Return exactly the span that opens with the line containing "You are a computer-use" and closes with the final line of the records, both included.

EXTRACTED DATA
....
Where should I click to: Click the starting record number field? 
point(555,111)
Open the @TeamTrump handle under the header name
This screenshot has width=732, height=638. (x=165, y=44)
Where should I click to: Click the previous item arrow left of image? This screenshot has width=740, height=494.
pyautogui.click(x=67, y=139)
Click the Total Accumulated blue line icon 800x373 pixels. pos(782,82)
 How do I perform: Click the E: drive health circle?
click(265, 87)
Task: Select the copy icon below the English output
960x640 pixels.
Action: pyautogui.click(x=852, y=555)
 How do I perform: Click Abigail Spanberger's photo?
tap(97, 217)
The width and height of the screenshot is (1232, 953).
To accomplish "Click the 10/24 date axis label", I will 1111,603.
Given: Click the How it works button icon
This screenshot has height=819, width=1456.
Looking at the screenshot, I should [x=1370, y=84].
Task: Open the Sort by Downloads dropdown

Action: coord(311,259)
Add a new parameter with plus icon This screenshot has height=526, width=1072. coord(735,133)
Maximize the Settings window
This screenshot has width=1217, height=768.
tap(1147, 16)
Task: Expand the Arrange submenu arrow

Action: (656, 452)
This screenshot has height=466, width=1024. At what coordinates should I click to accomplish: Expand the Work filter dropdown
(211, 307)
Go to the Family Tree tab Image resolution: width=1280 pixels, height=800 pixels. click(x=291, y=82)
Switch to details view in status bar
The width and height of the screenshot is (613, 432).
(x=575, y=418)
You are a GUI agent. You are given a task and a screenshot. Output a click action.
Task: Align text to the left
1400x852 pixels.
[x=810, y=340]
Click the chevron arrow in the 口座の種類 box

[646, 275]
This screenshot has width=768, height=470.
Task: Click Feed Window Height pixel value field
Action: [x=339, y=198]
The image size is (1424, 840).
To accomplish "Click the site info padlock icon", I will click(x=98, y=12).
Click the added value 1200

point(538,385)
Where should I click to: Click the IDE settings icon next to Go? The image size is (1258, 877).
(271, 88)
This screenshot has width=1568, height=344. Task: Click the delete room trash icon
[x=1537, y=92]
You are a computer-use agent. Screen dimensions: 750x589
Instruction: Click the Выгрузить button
....
EXERCISE OUTPUT
You are a computer-use agent. Screen dimensions: 750x589
Instruction: Click the Выгрузить button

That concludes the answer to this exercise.